Só que a angústia é uma visita inesperada, surge sem precisar de tocar à campainha quando um trânsito de informação tem sinal verde para passar. "Estou a par de tudo, mas enerva-me ver todos os dias as notícias, dá um nó no estômago", conta Adília Casadinho à TSF.
Os idosos querem ouvir "como é bom viver"
Ao padre Lino Maia, presidente da Confederação Nacional das Instituições de Solidariedade, têm chegado "muitos alertas de pessoas que já não aguentam estar fechadas em casa, só a ouvir falar de Covid-19, de mortes". Dos 140 óbitos que a doença já provocou em Portugal, 132 são de idosos, ou seja, de pessoas com 65 ou mais anos. O medo, no entanto, não é passível de tradução numérica: assentam-lhe a meninice dos sustos noturnos e a maturidade dos cabelos brancos.
"Os idosos sabem que não viverão eternamente aqui na Terra, mas não querem ouvir falar daquilo que acontece a todos. Querem ouvir falar da vida e de como é bom viver." Lino Maia acredita que, neste sentido, "a comunicação social pode dar um contributo importante, divulgando conteúdos mais divertidos". Não se trata de baixar a guarda, mas de providenciar um desvio do foco desta lupa que agora é usada para ver um mundo novo, uma forma de "perspetivar a vida e como ela é boa".

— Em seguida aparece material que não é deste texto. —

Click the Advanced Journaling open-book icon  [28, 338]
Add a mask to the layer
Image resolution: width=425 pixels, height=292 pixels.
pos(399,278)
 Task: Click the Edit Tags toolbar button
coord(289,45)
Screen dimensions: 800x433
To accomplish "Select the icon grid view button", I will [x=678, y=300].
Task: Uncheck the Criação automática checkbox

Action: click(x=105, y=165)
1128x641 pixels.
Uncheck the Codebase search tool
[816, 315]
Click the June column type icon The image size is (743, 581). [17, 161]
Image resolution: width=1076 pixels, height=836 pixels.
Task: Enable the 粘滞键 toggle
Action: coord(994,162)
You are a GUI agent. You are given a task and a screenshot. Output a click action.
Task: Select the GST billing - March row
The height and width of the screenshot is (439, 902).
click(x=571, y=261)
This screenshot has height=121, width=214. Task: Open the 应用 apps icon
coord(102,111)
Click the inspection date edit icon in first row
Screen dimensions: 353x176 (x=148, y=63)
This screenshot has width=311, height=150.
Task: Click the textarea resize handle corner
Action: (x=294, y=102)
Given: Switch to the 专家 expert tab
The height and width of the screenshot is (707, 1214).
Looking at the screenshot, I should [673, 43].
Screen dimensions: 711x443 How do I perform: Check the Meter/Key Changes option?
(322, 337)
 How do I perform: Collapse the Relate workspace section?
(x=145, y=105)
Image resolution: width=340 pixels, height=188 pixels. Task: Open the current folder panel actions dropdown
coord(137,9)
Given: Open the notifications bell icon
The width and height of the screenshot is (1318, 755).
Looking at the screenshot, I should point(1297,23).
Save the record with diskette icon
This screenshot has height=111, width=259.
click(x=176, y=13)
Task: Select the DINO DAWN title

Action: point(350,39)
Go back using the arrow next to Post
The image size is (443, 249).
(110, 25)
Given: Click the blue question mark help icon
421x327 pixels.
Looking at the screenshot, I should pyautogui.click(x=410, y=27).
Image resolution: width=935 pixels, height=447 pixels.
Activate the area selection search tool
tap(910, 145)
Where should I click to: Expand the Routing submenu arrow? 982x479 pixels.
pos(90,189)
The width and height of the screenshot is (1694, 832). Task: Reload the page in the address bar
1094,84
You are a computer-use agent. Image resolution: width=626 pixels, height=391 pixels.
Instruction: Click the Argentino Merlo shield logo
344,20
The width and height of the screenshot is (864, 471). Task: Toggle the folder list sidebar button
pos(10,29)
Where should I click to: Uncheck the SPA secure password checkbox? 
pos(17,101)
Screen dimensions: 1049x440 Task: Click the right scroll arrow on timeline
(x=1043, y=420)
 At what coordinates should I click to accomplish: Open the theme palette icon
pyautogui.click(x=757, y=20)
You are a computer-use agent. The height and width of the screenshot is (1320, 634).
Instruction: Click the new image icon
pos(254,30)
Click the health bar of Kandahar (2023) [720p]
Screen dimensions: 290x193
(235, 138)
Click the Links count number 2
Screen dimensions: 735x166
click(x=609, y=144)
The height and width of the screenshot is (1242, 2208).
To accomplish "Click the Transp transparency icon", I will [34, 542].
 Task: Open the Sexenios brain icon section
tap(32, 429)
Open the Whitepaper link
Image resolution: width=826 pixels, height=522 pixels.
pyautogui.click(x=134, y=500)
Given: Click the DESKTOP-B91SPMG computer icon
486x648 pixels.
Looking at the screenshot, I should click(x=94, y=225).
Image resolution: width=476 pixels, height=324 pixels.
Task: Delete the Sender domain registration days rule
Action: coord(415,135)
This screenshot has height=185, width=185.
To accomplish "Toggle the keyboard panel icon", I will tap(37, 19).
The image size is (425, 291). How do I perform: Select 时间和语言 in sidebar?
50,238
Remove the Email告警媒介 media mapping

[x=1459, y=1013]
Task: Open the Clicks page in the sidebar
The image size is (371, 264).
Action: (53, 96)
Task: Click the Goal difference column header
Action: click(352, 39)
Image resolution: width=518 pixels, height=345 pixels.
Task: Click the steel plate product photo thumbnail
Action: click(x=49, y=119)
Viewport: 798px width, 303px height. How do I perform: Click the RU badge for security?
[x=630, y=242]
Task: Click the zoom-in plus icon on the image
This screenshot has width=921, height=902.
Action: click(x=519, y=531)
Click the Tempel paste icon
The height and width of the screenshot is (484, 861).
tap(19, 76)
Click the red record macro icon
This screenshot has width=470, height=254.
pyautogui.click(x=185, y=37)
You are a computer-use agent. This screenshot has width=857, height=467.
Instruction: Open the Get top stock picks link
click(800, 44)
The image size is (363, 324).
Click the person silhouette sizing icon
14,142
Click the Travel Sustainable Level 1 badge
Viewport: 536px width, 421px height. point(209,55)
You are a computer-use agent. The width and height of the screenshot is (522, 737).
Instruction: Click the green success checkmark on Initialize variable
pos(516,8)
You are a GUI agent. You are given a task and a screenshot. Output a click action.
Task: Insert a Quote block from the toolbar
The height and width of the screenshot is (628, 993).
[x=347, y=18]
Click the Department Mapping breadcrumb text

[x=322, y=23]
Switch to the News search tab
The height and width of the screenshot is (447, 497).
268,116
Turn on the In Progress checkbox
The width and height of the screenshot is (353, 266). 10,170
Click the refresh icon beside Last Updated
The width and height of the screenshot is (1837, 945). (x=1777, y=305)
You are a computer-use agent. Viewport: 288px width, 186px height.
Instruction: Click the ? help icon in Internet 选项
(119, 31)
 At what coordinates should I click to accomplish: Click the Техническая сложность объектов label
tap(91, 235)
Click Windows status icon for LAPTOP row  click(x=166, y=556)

Para muitos idosos, já nem mesmo a religião é um reduto seguro. "Até isso lhes tem falhado - a igreja tem de fechar, obviamente -, e falta-lhes o 'algo mais' que lhes espanta o medo e o pânico", constata o padre, de 72 anos.
Lino Maia é, além de uma pessoa idosa preocupada com o surto do novo coronavírus, o representante das 843 instituições sociais que acolhem idosos em todo o território de Portugal continental. Tem assistido às últimas medidas do Governo, nomeadamente a de avançar com um plano de rastreios em lares de idosos nos concelhos de Lisboa, Aveiro, Évora e Guarda, e lembra que "as áreas mais necessitadas serão o Norte e mais concretamente o Porto." Mas porque ficou esta região do país de fora? A TSF tentou obter respostas junto do Ministério do Trabalho, Solidariedade e Segurança Social sobre a escolha das cidades que iniciam as vagas de testes, mas ainda não obteve respostas.
Lino Maia acredita que há um "equívoco" na conclusão de que o Porto foi subalternizado neste processo. Apesar de ser o concelho com mais casos positivos e uma das cidades mais envelhecidas do país, não incluir o concelho nortenho nesta fase inicial de testagem pode ser sinónimo de poupar recursos: "O Porto já tinha anunciado uma atenção especial e já tinham sido anunciados testes extraordinários na Área Metropolitana do Porto, e algumas autarquias têm vindo a anunciar intervenções", assinala o presidente da confederação que agrega os lares do setor social.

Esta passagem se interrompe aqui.